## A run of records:
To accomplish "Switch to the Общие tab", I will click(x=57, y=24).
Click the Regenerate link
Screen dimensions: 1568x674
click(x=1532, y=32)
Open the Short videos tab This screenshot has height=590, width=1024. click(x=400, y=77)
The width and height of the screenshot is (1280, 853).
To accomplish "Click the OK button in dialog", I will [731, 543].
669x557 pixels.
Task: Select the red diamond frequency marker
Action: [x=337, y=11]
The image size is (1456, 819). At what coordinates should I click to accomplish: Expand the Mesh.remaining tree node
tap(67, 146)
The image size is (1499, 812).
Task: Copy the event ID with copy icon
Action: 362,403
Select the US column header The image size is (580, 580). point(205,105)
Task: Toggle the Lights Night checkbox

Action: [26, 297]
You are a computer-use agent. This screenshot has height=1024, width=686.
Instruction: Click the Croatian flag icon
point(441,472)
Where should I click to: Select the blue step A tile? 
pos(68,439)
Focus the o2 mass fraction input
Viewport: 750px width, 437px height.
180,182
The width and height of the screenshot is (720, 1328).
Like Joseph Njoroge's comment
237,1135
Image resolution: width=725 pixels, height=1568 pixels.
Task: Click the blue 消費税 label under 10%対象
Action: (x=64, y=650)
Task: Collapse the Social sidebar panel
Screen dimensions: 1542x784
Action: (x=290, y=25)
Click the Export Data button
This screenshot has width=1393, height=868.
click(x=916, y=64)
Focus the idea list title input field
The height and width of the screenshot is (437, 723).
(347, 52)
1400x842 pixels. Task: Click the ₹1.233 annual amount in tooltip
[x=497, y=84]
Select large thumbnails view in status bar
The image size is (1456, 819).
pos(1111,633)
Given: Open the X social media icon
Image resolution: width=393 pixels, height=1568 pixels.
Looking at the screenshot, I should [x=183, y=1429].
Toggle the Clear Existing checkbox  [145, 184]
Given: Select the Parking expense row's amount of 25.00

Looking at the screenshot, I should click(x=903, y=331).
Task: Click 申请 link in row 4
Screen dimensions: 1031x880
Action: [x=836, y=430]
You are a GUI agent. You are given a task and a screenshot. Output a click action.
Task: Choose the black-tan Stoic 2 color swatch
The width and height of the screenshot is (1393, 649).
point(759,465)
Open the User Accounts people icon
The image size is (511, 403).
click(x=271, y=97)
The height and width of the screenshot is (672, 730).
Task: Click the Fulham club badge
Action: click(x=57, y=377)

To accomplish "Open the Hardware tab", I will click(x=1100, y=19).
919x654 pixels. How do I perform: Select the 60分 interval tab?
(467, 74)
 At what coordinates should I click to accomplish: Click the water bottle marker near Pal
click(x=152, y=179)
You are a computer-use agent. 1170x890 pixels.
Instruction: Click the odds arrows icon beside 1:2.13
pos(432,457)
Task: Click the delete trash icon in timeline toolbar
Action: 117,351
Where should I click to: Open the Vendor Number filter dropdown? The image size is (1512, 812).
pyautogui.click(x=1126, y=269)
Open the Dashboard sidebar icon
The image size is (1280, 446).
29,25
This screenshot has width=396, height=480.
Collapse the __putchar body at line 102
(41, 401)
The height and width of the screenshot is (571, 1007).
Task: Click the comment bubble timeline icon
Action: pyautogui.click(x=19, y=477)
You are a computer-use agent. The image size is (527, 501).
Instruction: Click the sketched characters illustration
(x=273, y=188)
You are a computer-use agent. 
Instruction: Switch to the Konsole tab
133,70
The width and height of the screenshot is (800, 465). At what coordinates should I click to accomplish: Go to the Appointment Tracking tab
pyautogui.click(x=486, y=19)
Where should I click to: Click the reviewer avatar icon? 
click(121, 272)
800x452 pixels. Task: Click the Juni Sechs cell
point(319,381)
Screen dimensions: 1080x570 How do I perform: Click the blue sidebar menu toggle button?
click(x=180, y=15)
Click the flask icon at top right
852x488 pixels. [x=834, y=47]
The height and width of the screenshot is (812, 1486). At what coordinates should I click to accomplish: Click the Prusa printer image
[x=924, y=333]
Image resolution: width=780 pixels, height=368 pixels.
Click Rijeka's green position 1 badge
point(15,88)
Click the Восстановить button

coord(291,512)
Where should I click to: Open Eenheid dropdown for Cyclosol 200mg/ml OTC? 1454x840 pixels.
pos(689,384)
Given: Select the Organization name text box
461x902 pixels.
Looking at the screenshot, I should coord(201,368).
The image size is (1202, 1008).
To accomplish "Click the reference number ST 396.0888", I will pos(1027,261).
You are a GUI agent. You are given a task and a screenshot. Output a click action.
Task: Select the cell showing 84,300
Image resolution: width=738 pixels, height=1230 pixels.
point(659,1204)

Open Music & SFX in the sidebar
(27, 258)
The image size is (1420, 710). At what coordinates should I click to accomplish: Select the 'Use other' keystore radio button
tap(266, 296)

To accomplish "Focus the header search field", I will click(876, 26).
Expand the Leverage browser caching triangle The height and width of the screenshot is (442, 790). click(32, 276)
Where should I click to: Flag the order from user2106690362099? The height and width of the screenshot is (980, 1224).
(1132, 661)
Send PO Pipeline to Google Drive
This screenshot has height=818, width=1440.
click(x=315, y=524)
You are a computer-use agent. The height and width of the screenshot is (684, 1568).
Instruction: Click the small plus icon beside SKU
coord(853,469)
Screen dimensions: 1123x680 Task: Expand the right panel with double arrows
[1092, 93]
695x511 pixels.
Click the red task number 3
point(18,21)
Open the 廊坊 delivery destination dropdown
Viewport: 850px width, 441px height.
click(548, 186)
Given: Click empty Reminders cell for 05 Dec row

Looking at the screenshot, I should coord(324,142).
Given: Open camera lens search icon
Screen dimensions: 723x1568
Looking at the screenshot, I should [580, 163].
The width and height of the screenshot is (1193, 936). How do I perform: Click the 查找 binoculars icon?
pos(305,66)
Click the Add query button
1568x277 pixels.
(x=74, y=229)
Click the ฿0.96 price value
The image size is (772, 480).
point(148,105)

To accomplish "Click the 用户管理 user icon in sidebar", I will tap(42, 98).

## Stated goal:
Print the lines above verbatim, beginning with the first line and stopping after the line that contains "click(x=916, y=64)".

## The reply:
To accomplish "Switch to the Общие tab", I will click(x=57, y=24).
Click the Regenerate link
Screen dimensions: 1568x674
click(x=1532, y=32)
Open the Short videos tab This screenshot has height=590, width=1024. click(x=400, y=77)
The width and height of the screenshot is (1280, 853).
To accomplish "Click the OK button in dialog", I will [731, 543].
669x557 pixels.
Task: Select the red diamond frequency marker
Action: [x=337, y=11]
The image size is (1456, 819). At what coordinates should I click to accomplish: Expand the Mesh.remaining tree node
tap(67, 146)
The image size is (1499, 812).
Task: Copy the event ID with copy icon
Action: 362,403
Select the US column header The image size is (580, 580). point(205,105)
Task: Toggle the Lights Night checkbox

Action: [26, 297]
You are a computer-use agent. This screenshot has height=1024, width=686.
Instruction: Click the Croatian flag icon
point(441,472)
Where should I click to: Select the blue step A tile? 
pos(68,439)
Focus the o2 mass fraction input
Viewport: 750px width, 437px height.
180,182
The width and height of the screenshot is (720, 1328).
Like Joseph Njoroge's comment
237,1135
Image resolution: width=725 pixels, height=1568 pixels.
Task: Click the blue 消費税 label under 10%対象
Action: (x=64, y=650)
Task: Collapse the Social sidebar panel
Screen dimensions: 1542x784
Action: (x=290, y=25)
Click the Export Data button
This screenshot has width=1393, height=868.
click(x=916, y=64)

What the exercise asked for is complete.